Nuno Cardoso sócio de empresa que negoceia terrenos doados pela Câmara do Porto
Foi comprado em hasta pública pelos agora sócios de Nuno Cardoso, por três milhões de euros, depois de o primeiro licitador, que oferecera 15 milhões, ter desaparecido.
"A empresa não foi criada para esse efeito, mas obviamente que, se conseguirmos comercializar os terrenos de Arca D'Água, o faremos", disse ao PÚBLICO Nuno Cardoso, referindo que a constituição da sociedade nada tem de irregular. "Só conheci esses senhores há sete, oito meses. E decidimos fazer uma sociedade imobiliária. Conheço muita gente e agora estou nesse ramo do negócio", referiu.

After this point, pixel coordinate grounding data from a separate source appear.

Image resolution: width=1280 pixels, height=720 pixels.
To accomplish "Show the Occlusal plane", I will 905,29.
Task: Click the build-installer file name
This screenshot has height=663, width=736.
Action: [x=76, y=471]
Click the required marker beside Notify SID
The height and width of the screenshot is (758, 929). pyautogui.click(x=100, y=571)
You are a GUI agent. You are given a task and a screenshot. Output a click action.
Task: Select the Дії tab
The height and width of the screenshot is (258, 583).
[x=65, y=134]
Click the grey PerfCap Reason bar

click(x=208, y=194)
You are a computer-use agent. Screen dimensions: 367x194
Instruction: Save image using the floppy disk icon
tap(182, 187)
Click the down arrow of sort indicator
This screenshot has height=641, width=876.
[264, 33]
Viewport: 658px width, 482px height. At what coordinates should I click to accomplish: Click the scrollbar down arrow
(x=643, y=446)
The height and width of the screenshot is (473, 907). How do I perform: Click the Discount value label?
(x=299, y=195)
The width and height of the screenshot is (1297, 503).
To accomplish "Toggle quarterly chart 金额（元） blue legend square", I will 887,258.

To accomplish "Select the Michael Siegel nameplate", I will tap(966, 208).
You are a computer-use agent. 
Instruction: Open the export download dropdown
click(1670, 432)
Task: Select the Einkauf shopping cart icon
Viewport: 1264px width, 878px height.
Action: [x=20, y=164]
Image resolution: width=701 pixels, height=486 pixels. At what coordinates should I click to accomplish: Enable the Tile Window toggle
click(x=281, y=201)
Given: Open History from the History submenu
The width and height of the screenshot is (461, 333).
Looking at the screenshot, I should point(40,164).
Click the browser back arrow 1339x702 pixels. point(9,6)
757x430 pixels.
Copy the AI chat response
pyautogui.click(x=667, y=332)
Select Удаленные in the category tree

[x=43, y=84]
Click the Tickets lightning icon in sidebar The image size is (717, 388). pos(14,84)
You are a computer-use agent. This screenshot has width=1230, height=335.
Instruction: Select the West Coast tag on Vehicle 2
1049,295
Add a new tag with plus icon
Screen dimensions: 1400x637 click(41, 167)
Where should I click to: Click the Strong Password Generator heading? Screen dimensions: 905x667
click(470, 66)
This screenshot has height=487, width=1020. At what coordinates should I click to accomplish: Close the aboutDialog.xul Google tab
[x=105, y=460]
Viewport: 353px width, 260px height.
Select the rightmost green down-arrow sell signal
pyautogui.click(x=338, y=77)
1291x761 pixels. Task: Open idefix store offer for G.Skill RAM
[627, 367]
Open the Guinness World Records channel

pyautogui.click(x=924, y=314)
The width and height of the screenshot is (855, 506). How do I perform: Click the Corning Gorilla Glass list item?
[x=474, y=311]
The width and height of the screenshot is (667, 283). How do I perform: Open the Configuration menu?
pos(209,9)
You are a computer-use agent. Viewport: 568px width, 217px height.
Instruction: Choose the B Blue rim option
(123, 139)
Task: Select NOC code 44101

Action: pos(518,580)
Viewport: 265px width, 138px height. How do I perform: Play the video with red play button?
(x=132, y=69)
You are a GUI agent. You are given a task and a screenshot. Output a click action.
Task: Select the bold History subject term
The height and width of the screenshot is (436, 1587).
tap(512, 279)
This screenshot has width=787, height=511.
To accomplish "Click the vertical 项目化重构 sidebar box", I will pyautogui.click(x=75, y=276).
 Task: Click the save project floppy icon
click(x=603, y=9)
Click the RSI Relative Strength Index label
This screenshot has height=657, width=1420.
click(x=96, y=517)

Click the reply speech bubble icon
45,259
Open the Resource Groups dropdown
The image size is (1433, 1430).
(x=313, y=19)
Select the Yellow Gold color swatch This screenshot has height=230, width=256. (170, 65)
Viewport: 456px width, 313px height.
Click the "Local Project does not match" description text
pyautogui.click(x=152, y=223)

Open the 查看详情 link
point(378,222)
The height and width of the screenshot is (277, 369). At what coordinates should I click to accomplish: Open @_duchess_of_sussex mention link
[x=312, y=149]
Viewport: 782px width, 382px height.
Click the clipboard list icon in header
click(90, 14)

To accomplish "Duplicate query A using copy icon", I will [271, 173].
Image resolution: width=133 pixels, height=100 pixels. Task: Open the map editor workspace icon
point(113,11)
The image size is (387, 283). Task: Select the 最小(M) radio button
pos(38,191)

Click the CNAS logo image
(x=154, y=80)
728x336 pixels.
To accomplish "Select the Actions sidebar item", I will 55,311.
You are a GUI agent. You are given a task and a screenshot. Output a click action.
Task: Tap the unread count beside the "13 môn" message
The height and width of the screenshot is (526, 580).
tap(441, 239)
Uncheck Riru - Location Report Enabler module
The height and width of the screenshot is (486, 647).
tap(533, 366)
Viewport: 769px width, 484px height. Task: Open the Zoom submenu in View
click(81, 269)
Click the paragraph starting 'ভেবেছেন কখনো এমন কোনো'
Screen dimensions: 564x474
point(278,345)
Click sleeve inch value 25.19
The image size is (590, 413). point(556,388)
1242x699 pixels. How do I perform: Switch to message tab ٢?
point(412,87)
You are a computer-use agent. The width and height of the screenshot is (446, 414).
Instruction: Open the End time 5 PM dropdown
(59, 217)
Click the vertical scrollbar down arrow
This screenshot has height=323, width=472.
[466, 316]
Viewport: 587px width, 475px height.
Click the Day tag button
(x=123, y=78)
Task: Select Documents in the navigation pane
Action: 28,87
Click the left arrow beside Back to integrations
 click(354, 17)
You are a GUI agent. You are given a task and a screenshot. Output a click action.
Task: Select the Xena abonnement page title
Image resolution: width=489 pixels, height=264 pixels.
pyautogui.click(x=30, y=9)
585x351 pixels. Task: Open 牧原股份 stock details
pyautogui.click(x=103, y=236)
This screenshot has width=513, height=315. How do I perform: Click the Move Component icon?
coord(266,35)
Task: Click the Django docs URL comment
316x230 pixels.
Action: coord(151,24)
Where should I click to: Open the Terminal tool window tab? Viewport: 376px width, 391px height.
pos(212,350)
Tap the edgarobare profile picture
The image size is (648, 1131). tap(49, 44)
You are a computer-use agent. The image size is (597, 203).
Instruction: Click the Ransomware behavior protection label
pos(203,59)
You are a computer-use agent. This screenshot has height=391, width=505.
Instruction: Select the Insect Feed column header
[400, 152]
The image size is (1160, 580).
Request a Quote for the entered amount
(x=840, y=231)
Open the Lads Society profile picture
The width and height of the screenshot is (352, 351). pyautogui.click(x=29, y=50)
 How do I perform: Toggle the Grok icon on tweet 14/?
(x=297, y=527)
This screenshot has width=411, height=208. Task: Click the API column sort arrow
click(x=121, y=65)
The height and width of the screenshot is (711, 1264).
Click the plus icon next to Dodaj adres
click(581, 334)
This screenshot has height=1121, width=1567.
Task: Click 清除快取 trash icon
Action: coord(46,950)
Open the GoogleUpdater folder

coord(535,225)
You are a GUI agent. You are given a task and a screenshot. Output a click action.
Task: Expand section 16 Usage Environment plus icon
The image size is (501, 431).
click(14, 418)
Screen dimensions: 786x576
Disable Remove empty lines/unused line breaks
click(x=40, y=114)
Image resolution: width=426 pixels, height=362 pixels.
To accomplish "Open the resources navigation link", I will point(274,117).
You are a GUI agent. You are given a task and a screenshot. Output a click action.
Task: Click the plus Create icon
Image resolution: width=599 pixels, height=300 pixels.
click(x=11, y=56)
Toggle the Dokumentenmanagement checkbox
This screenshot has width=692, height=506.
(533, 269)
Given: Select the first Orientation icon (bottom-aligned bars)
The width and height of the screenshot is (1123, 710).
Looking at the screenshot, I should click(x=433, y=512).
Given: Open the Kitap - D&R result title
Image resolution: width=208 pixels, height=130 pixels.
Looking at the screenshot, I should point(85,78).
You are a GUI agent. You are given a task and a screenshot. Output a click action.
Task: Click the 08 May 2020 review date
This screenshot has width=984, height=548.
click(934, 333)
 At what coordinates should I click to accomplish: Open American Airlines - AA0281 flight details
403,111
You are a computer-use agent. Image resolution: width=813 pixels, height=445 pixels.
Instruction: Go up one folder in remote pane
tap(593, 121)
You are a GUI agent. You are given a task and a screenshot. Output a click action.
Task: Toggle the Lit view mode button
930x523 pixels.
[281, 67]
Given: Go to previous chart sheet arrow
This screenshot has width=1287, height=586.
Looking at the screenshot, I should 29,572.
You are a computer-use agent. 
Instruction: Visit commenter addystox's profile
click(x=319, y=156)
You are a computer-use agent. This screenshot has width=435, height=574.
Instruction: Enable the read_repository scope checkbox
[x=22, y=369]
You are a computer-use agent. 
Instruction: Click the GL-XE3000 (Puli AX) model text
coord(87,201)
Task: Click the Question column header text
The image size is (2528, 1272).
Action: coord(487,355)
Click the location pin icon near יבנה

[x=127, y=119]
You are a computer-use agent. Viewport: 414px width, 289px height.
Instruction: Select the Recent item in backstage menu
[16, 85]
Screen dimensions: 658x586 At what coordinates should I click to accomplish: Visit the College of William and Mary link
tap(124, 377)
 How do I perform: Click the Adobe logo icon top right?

Nuno Cardoso disse ainda ao PÚBLICO que o facto de a empresa ter uma sede "fantasma" também não é irregular. "As empresas são as pessoas. Não precisam de qualquer espaço", acrescentou, explicando que a morada indicada nos registos da sociedade (Centro Comercial do Campo Alegre, no Porto) não é a morada da empresa, mas sim de uma loja de Carlos Abreu. "É a loja de um dos sócios. O que é que isso tem de mal?", perguntou.
Terrenos doados pela câmaraOs terrenos de Arca D'Água deveriam servir para a construção do estádio do Salgueiros. Foram doados ao clube em 1997 pelo executivo autárquico que tinha Fernando Gomes como presidente da autarquia e Nuno Cardoso como número dois e vereador responsável pelo Urbanismo. A condição era que servissem para a "criação de um núcleo funcional de actividades desportivas e áreas destinadas a aparcamento, estação de serviço e construção".
Nessa altura, o clube de Paranhos era um dos mais importantes emblemas do Norte e a equipa de futebol principal já tinha disputado competições europeias. Carlos Abreu também já tinha estado à frente dos destinos do clube, mas fora afastado por José Linhares (que ainda responde em processos-crime por suspeita de fraude fiscal), depois de ter estado envolvido num processo em que era suspeito de gestão danosa.
Anos desastrososOs anos que se seguiram foram depois desastrosos para o Salgueiros. Afogado em dívidas, foi obrigado a desbaratar o património.
A venda dos terrenos de Arca D'Água ocorreu a 10 de Janeiro deste ano, na 8ª Vara Cível do Porto. Foram atribuídas três parcelas à FGVS (uma empresa imobiliária que tinha como sócios Carlos Abreu e Manuel Leite, agora sócios de Nuno Cardoso), terrenos esses localizados junto à Via de Cintura Interna (VCI).
Sobre aqueles terrenos estavam nessa altura registadas 14 hipotecas e penhoras, no montante de 10,3 milhões de euros.
A compra foi feita pela FGSV, em hasta pública, por três milhões. A empresa não foi a primeira licitadora, mas o terreno foi-lhe atribuído depois de o juiz perceber que o maior licitador, que tinha oferecido 15 milhões, tinha desaparecido.
A empresa em causa, com sede em Trofa, tem ainda outra semelhança à agora criada com Nuno Cardoso. A sede também é fantasma e na morada, em Trofa, indicada nos registos, não existe qualquer sociedade.
Este negócio teve outra particularidade. Quem licitou os terrenos de Arca D'Água foi efectivamente a empresa do presidente da comissão administrativa do Salgueiros, mas em Março, um mês antes do negócio se concretizar, aquele passou as quotas a outro empresário, poucos dias antes de constituir uma nova sociedade imobiliária com Nuno Cardoso.
Refira-se ainda que a venda em hasta pública foi contestada pela Liga de Clubes, que alegava deter uma hipoteca sobre os terrenos, no valor de 650 mil euros. Dizia ainda não ter sido avisada da venda judicial, mas a irregularidade alegada não foi suficiente para invalidar o negócio.
O PÚBLICO tentou, sem êxito, ouvir Carlos Abreu, um dos envolvidos nestes negócios.